### Problem description
The entries shown below are to be printed in full, unaltered.

### Items from a dataset
────────────────────
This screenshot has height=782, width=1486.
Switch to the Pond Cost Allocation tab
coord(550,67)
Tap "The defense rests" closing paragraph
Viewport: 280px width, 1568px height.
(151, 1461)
────────────────────
### Response below
This screenshot has height=782, width=1486.
Switch to the Pond Cost Allocation tab
coord(550,67)
Tap "The defense rests" closing paragraph
Viewport: 280px width, 1568px height.
(151, 1461)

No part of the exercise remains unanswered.